Excerpted text –
Yesterday, in my first post of this series on my forthcoming article The End of Campaign Finance Law, 98 Va. L. Rev. (2012), I argued that Citizens United’s importance rests less on its direct impact on corporate electioneering than on its larger implications for the general de-regulation of independent expenditures. Today, I explain what this de-regulation of independent expenditures meant for the practice of campaign finance in time for the 2010 elections and beyond.

The 2010 midterm elections provided a glimpse of what the de-regulation of independent expenditures promises. The 2010 elections were by far the most expensive in history. Roughly $4 billion were spent on federal races in 2010, compared to $2.6 billion spent on the last midterm elections in 2006. Also notable is that corporate money, as far as we can tell, accounted for only a small percentage of federal campaign spending in 2010. Few companies reported independent expenditures of their own, and a study by Public Citizen reported last October that total contributions by all companies accounted for less than $13 million.

Source data –
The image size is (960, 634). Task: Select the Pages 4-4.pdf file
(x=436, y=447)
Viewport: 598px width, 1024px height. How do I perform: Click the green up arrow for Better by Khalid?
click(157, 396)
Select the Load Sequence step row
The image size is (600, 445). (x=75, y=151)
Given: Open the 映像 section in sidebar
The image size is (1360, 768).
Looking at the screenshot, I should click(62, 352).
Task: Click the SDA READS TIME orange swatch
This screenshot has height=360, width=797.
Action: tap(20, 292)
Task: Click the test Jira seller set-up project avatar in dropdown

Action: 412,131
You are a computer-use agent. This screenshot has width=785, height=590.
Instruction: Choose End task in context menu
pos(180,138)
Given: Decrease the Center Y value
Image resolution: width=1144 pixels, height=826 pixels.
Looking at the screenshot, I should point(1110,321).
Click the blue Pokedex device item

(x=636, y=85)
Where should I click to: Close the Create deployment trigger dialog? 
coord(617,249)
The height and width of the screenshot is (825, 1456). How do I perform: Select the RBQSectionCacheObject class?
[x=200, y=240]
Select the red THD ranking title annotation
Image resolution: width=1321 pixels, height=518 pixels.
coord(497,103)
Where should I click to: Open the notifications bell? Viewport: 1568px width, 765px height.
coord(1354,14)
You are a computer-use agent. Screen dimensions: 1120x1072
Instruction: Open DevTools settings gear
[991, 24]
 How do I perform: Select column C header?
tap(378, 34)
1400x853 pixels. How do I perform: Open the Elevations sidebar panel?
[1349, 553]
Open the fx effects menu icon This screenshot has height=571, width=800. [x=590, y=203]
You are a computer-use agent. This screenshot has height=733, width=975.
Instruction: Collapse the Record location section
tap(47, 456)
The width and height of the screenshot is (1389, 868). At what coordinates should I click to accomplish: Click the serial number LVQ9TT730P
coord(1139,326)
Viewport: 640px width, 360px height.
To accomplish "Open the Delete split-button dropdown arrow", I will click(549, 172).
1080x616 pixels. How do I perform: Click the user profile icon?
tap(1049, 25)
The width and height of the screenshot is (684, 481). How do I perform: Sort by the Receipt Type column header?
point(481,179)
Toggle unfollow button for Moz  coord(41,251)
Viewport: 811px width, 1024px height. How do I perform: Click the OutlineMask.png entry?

Short problem 1 – Output as a JSON list of strings the lines of the listing, one string per line with blank lines left out, starting at the first line of the listing and ending at the line that contains "click(157, 396)", both included.
Short problem 2 – Write what comes next in the text on campaign finance after Citizens United, continuing from its final sentence.

Final result 1 –
[
  "The image size is (960, 634). Task: Select the Pages 4-4.pdf file",
  "(x=436, y=447)",
  "Viewport: 598px width, 1024px height. How do I perform: Click the green up arrow for Better by Khalid?",
  "click(157, 396)"
]

Final result 2 –
The biggest change in campaign finance in 2010 was the involvement of outside groups formally unconnected to parties and candidates. Spending by these outside groups increased 168 percent over 2008 in House races and 44 percent in Senate races. Seventy-two super-PACs formed in the short time between July 2010 and the fall midterm elections and still spent more than $80 million. An estimated $138 million came from groups that did not disclose their contributors. In other words, the first post-Citizens United elections did not feature the avalanche of corporate spending that many feared following the decision, but the elections featured clear increases in spending by outside groups and particularly those groups that do not disclose their contributors.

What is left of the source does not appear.